*** Opening INPUT ***
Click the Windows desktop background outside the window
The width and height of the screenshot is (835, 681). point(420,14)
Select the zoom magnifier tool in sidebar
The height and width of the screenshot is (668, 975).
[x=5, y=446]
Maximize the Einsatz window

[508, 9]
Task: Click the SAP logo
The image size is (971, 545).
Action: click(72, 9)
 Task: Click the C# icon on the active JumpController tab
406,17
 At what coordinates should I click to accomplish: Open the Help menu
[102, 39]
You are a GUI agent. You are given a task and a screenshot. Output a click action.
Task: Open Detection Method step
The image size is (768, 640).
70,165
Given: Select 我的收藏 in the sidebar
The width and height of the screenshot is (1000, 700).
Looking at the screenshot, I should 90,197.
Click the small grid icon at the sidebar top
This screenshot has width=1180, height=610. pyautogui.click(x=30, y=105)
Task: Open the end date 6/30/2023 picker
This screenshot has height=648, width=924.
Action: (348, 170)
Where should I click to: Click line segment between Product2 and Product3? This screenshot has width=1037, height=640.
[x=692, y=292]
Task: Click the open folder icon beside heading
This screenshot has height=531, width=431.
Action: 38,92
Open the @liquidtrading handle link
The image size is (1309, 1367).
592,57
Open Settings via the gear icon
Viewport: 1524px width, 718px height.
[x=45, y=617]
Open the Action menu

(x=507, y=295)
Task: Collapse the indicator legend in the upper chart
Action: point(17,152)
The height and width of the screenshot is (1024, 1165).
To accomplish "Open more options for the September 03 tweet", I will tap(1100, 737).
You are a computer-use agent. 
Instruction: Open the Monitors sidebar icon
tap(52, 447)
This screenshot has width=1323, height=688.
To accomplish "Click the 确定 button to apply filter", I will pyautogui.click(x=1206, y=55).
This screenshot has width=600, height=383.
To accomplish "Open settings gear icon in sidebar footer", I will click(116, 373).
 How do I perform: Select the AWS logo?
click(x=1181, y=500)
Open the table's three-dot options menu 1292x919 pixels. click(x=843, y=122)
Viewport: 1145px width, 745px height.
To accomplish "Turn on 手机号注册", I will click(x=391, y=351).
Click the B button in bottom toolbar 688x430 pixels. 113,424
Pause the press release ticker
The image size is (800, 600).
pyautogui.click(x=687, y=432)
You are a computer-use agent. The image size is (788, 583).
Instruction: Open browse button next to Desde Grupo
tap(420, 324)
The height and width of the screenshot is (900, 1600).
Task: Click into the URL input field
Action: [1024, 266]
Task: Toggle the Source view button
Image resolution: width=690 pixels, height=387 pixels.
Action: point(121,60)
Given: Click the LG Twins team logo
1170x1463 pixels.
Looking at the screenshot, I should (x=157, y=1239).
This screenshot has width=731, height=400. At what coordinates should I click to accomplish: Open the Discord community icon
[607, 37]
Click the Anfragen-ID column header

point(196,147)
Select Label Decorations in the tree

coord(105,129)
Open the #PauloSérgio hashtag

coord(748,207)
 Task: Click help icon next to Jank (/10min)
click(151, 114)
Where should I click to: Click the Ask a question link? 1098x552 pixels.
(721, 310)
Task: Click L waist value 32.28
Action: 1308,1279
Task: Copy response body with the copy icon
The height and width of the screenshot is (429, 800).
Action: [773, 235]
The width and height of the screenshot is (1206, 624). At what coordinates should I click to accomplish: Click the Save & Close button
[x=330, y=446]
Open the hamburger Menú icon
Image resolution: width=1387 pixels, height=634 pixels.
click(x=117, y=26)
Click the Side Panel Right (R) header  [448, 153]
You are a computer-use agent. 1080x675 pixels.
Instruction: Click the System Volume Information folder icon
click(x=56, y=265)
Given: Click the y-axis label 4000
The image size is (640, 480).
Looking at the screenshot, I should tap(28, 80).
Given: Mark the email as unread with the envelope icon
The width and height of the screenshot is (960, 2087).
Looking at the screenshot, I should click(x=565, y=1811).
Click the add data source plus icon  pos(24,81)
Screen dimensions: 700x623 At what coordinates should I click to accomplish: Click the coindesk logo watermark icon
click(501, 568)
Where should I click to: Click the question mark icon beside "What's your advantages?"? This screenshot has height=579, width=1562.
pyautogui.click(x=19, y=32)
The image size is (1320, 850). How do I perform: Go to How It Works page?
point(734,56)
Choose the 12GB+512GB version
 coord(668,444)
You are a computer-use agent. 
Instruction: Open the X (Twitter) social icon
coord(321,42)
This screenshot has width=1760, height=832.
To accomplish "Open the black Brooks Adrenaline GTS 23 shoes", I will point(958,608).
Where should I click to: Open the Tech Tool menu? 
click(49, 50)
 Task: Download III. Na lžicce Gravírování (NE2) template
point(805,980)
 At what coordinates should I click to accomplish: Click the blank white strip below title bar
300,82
*** Closing INPUT ***
> _PROBLEM TO SOLVE_: Please give the listing above once more, word for word.

> _REPLY TO THE EXERCISE_:
Click the Windows desktop background outside the window
The width and height of the screenshot is (835, 681). point(420,14)
Select the zoom magnifier tool in sidebar
The height and width of the screenshot is (668, 975).
[x=5, y=446]
Maximize the Einsatz window

[508, 9]
Task: Click the SAP logo
The image size is (971, 545).
Action: click(72, 9)
 Task: Click the C# icon on the active JumpController tab
406,17
 At what coordinates should I click to accomplish: Open the Help menu
[102, 39]
You are a GUI agent. You are given a task and a screenshot. Output a click action.
Task: Open Detection Method step
The image size is (768, 640).
70,165
Given: Select 我的收藏 in the sidebar
The width and height of the screenshot is (1000, 700).
Looking at the screenshot, I should 90,197.
Click the small grid icon at the sidebar top
This screenshot has width=1180, height=610. pyautogui.click(x=30, y=105)
Task: Open the end date 6/30/2023 picker
This screenshot has height=648, width=924.
Action: (348, 170)
Where should I click to: Click line segment between Product2 and Product3? This screenshot has width=1037, height=640.
[x=692, y=292]
Task: Click the open folder icon beside heading
This screenshot has height=531, width=431.
Action: 38,92
Open the @liquidtrading handle link
The image size is (1309, 1367).
592,57
Open Settings via the gear icon
Viewport: 1524px width, 718px height.
[x=45, y=617]
Open the Action menu

(x=507, y=295)
Task: Collapse the indicator legend in the upper chart
Action: point(17,152)
The height and width of the screenshot is (1024, 1165).
To accomplish "Open more options for the September 03 tweet", I will tap(1100, 737).
You are a computer-use agent. 
Instruction: Open the Monitors sidebar icon
tap(52, 447)
This screenshot has width=1323, height=688.
To accomplish "Click the 确定 button to apply filter", I will pyautogui.click(x=1206, y=55).
This screenshot has width=600, height=383.
To accomplish "Open settings gear icon in sidebar footer", I will click(116, 373).
 How do I perform: Select the AWS logo?
click(x=1181, y=500)
Open the table's three-dot options menu 1292x919 pixels. click(x=843, y=122)
Viewport: 1145px width, 745px height.
To accomplish "Turn on 手机号注册", I will click(x=391, y=351).
Click the B button in bottom toolbar 688x430 pixels. 113,424
Pause the press release ticker
The image size is (800, 600).
pyautogui.click(x=687, y=432)
You are a computer-use agent. The image size is (788, 583).
Instruction: Open browse button next to Desde Grupo
tap(420, 324)
The height and width of the screenshot is (900, 1600).
Task: Click into the URL input field
Action: [1024, 266]
Task: Toggle the Source view button
Image resolution: width=690 pixels, height=387 pixels.
Action: point(121,60)
Given: Click the LG Twins team logo
1170x1463 pixels.
Looking at the screenshot, I should (x=157, y=1239).
This screenshot has width=731, height=400. At what coordinates should I click to accomplish: Open the Discord community icon
[607, 37]
Click the Anfragen-ID column header

point(196,147)
Select Label Decorations in the tree

coord(105,129)
Open the #PauloSérgio hashtag

coord(748,207)
 Task: Click help icon next to Jank (/10min)
click(151, 114)
Where should I click to: Click the Ask a question link? 1098x552 pixels.
(721, 310)
Task: Click L waist value 32.28
Action: 1308,1279
Task: Copy response body with the copy icon
The height and width of the screenshot is (429, 800).
Action: [773, 235]
The width and height of the screenshot is (1206, 624). At what coordinates should I click to accomplish: Click the Save & Close button
[x=330, y=446]
Open the hamburger Menú icon
Image resolution: width=1387 pixels, height=634 pixels.
click(x=117, y=26)
Click the Side Panel Right (R) header  [448, 153]
You are a computer-use agent. 1080x675 pixels.
Instruction: Click the System Volume Information folder icon
click(x=56, y=265)
Given: Click the y-axis label 4000
The image size is (640, 480).
Looking at the screenshot, I should tap(28, 80).
Given: Mark the email as unread with the envelope icon
The width and height of the screenshot is (960, 2087).
Looking at the screenshot, I should click(x=565, y=1811).
Click the add data source plus icon  pos(24,81)
Screen dimensions: 700x623 At what coordinates should I click to accomplish: Click the coindesk logo watermark icon
click(501, 568)
Where should I click to: Click the question mark icon beside "What's your advantages?"? This screenshot has height=579, width=1562.
pyautogui.click(x=19, y=32)
The image size is (1320, 850). How do I perform: Go to How It Works page?
point(734,56)
Choose the 12GB+512GB version
 coord(668,444)
You are a computer-use agent. 
Instruction: Open the X (Twitter) social icon
coord(321,42)
This screenshot has width=1760, height=832.
To accomplish "Open the black Brooks Adrenaline GTS 23 shoes", I will point(958,608).
Where should I click to: Open the Tech Tool menu? 
click(49, 50)
 Task: Download III. Na lžicce Gravírování (NE2) template
point(805,980)
 At what coordinates should I click to accomplish: Click the blank white strip below title bar
300,82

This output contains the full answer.